Asylum for the Insane
London.
Ontario
London, Ont.,1
23 Dec 1888

Yours of 20th, dear Walt, came yesterday evening. Yes, I am thoroughly satisfied with the big book2 and more and more (if possible) as I look it over. I think it will stand in future ages as the cheif glory of the nineteenth century.3 Yes, I have no doubt I get all your letters and papers &c also4—I shall be very glad to hear of O'C.5 if you have any thing from there to send me—I fear he is very sick, I wrote him lately a letter that ought to have been answered and I think would have been if he had been able, but it was not—this makes me anxious.

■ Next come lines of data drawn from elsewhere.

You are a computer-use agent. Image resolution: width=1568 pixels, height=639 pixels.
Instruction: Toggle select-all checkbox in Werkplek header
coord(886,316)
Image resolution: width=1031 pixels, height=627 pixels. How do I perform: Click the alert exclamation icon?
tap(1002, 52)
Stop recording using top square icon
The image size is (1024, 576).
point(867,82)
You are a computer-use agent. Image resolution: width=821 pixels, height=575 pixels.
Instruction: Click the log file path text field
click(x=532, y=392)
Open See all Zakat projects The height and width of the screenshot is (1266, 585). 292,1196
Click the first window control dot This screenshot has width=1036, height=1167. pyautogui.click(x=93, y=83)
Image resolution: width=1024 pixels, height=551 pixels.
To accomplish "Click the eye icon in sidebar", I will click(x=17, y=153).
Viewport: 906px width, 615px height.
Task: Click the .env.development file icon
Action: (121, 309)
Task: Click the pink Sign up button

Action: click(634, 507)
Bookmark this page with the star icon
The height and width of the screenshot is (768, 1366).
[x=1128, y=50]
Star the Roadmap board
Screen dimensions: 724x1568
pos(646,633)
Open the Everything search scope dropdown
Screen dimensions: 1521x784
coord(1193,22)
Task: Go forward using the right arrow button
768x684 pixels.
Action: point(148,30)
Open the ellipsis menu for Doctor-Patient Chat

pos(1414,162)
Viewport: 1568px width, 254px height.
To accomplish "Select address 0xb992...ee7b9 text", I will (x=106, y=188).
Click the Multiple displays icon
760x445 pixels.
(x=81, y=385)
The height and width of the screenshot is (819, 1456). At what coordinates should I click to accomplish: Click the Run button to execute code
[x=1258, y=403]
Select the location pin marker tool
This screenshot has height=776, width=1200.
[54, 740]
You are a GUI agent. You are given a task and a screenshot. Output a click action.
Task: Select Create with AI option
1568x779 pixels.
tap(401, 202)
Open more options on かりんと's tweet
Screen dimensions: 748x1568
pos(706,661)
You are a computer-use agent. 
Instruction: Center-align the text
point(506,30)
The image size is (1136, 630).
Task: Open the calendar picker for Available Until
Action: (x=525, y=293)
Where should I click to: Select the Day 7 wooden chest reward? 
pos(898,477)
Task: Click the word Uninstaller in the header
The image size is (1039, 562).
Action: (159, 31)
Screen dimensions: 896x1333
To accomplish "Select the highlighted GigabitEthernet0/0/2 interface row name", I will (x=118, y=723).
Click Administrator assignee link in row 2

No sign of Wm Gurd6 and no further letters from him. No sleighing so far, we have had a few days cold but mild again today—not much of a winter so far. All goes quietly here, we are preparing for Xmas.

What will you have for your Xmas dinner? Roast turkey and plum pudding is the regular thing here but you will hardly be up to that this year. But by new year I am in hopes you will be in pretty fair shape again. The sun is out warm and bright—looks almost like a spring day out doors. From the two far corners of my office (where I am sitting) the 1st & 2d heads7 look down upon me grandly & calmly.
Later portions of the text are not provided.